Re: [PATCH v10 09/12] arch/x86: enable task isolation functionality

From: Andy Lutomirski
Date: Wed Mar 09 2016 - 15:59:17 EST


On Tue, Mar 8, 2016 at 12:40 PM, Chris Metcalf <cmetcalf@xxxxxxxxxxxx> wrote:
> On 03/07/2016 03:55 PM, Andy Lutomirski wrote:
>>>>
>>>> Let task isolation users who want to detect when they screw up and do
>>>> >>a syscall do it with seccomp.
>>>
>>>
>>> >Can you give me more details on what you're imagining here? Remember
>>> >that a key use case is that these applications can remove the syscall
>>> >prohibition voluntarily; it's only there to prevent unintended uses
>>> >(by third party libraries or just straight-up programming bugs).
>>> >As far as I can tell, seccomp does not allow you to go from "less
>>> >permissive" to "more permissive" settings at all, which means that as
>>> >it exists, it's not a good solution for this use case.
>>> >
>>> >Or were you thinking about a new seccomp API that allows this?
>>
>> I was. This is at least the second time I've wanted a way to ask
>> seccomp to allow a layer to be removed.
>
>
> Andy,
>
> Please take a look at this draft patch that intends to enable seccomp
> as something that task isolation can use.

Kees, this sounds like it may solve your self-instrumentation problem.
Want to take a look?

--Andy

>
> The basic idea is to add a notion of "removable" seccomp filters.

Job >> Carry on the mailing-list thread about seccomp and task isolation from the point where it stops.

Data segment >>

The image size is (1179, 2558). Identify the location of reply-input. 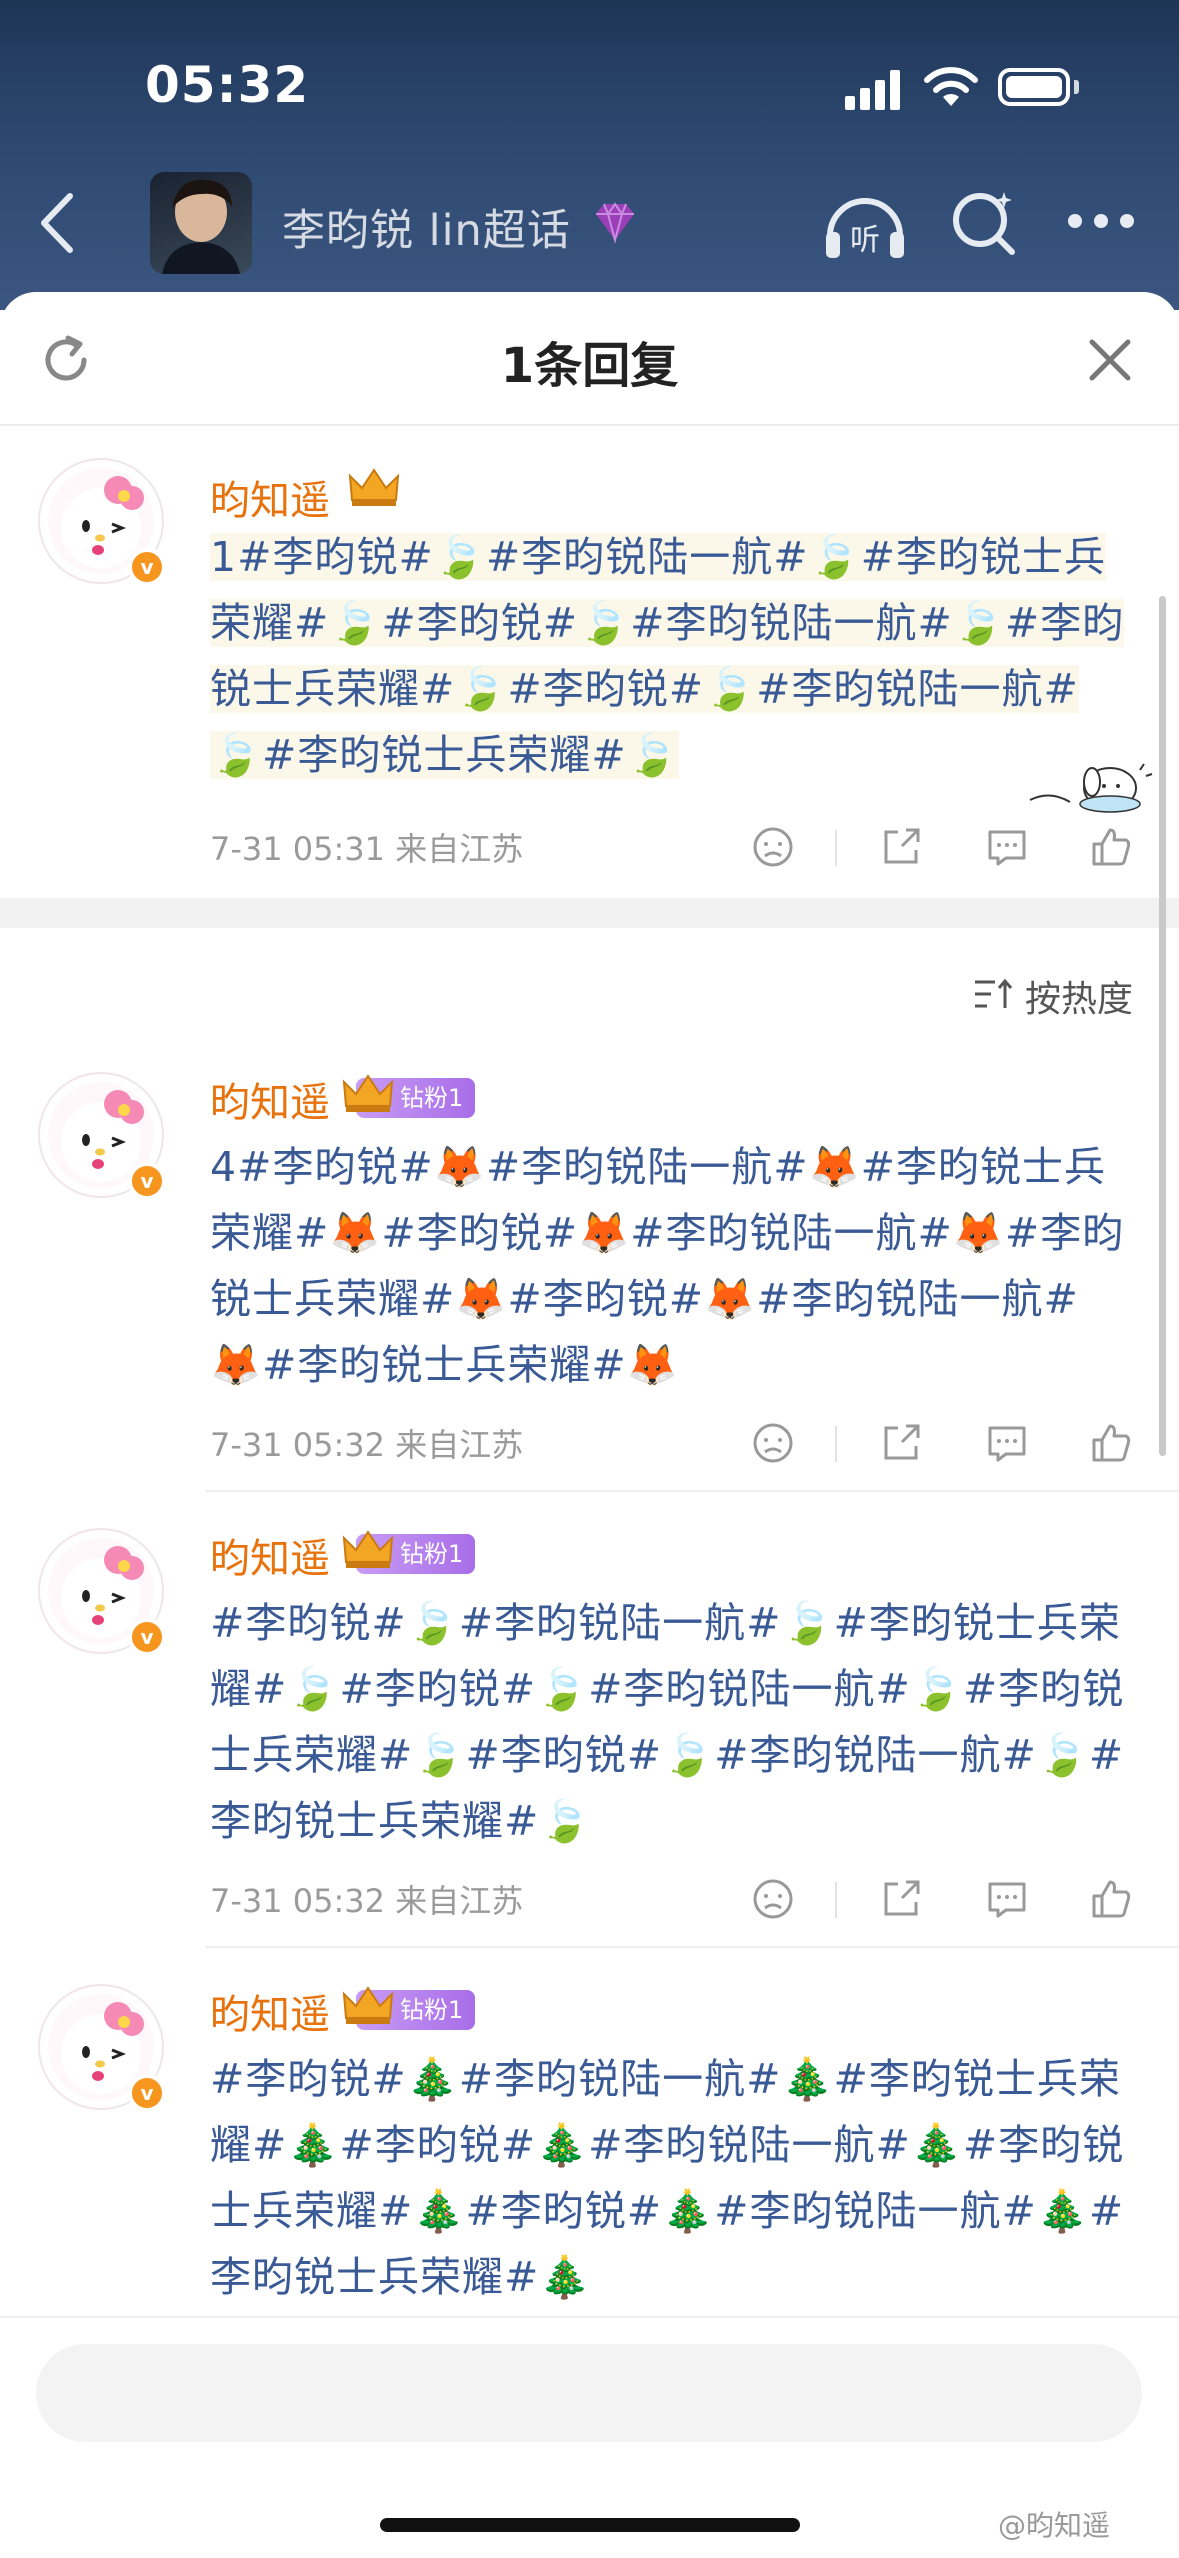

Answer box >>
> You can tag a filter that way when installing it (using the new
> SECCOMP_FILTER_FLAG_REMOVABLE flag bit for SECCOMP_SET_MODE_FILTER),
> and if the most recently-added filter is marked as removable, you can
> remove it with the new SECCOMP_POP_FILTER operation. It is currently
> implemented to be incompatible with SECCOMP_FILTER_FLAG_TSYNC, which
> is plausible since the obvious use is for thread-local push and pop,
> but the API allows for future implementation by including a flag word
> with the pop_filter operation (now always zero).
>
> I did not make this supported via the prctl() since the "removable"
> flag requires seccomp(), so making pop work with prctl() seemed silly.
>
> One interesting result of this is that now it is no longer true
> that once current->seccomp.mode becomes non-zero, it may not be
> changed, since it can now be changed back to DISABLED when you push a
> removable filter and later pop it.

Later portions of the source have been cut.